Even if the majority of fashion-made masks are not the same as traditionally utilized by medical professionals, given the overwhelming shortage of masks, the FDA recently revealed that it will observe some slightly more lax rules when it comes to masks. As indicated in a March 2020 release, the government entity stated that during the COVID-19 Public Health Emergency, it will “not object to the marketing and distribution of” certain face masks without the usually-required prior-clearance, a move that stands to enable brands that want to help to do so without having to get too far into the weeds from a legal perspective.

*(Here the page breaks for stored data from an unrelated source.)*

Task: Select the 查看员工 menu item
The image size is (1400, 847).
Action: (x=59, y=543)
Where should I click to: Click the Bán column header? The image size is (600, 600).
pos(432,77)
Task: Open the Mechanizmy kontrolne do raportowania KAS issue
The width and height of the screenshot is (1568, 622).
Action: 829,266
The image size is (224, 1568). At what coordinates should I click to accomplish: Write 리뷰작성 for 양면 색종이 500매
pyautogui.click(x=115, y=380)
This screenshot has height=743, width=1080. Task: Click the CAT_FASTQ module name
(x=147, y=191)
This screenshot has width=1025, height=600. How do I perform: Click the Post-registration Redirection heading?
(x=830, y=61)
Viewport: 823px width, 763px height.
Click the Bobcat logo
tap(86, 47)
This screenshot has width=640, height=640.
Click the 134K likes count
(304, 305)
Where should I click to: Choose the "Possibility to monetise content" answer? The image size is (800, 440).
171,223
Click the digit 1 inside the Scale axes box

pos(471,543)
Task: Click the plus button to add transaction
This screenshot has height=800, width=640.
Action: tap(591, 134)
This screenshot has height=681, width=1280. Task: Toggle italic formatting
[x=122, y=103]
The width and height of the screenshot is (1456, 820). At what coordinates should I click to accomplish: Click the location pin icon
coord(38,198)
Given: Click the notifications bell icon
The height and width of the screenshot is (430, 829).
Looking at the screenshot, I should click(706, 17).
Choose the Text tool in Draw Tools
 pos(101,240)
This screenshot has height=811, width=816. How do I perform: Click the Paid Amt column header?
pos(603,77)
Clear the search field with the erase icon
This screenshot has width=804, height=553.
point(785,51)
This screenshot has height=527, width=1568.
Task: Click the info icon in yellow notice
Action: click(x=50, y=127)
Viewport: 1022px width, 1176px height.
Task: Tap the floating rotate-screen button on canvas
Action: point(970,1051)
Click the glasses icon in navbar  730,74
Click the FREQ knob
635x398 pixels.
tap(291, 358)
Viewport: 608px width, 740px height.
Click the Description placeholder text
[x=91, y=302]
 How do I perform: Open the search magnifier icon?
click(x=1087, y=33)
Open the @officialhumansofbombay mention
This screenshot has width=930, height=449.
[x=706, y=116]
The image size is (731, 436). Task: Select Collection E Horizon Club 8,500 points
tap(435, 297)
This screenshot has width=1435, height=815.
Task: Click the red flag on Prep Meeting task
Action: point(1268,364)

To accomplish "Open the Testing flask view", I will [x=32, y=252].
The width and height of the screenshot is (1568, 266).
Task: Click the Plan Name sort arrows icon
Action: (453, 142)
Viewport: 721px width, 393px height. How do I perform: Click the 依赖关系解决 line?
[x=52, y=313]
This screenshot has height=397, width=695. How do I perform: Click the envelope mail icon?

In accordance with its temporary new stance, the FDA stated that companies may produce and distribute non-surgical if the product is labeled in the following manner: it may be used when FDA cleared masks are unavailable; it recommends against use in a surgical setting or where significant exposure to liquid bodily or other hazardous fluids may be expected; it makes no claims of antimicrobial or antiviral protection; it makes no claims of infection prevention or reduction; it makes no claims regarding flammability; the labeling contains a list of the body contacting materials; and the mask is not labeled as a “surgical mask”; rather it may be labeled as a “face mask.”
For masks that are labeled as “surgical” and thus, required to meet an array of specialized specifications, including “fluid resistance testing (liquid barrier performance) consistent with ASTM F1862 standard test method,” the FDA has stated that they will also need to include specific labeling, which specifies that the mask “does not include uses for antimicrobial or antiviral, protection or related uses; does not include uses for infection prevention or reduction or related uses; does not make particulate filtration claims; and contains a list of the body contacting materials, which should not include any drugs or biologics.”
As for the efficacy of non-surgical masks when it comes to the spread of COVID-19 or other viruses, the evidence is generally not very promising. “Studies into H1N1 viruses show common fabrics” – as opposed to the technologically-superior ones used to craft N95 and surgical masks – “may provide only marginal protection against virus-containing particles in exhaled breath,” Brayshaw states. A 2015 study that compared the efficacy of cloth masks to medical masks bolstered this sentiment after finding that cloth masks stopped just 3 percent of particles, while medical masks stopped 56 percent.
This makes homemade versions “a last resort … in settings where [other] facemasks are not available,” according to the CDC, but a popular resort for fashion brands looking to do good, nonetheless.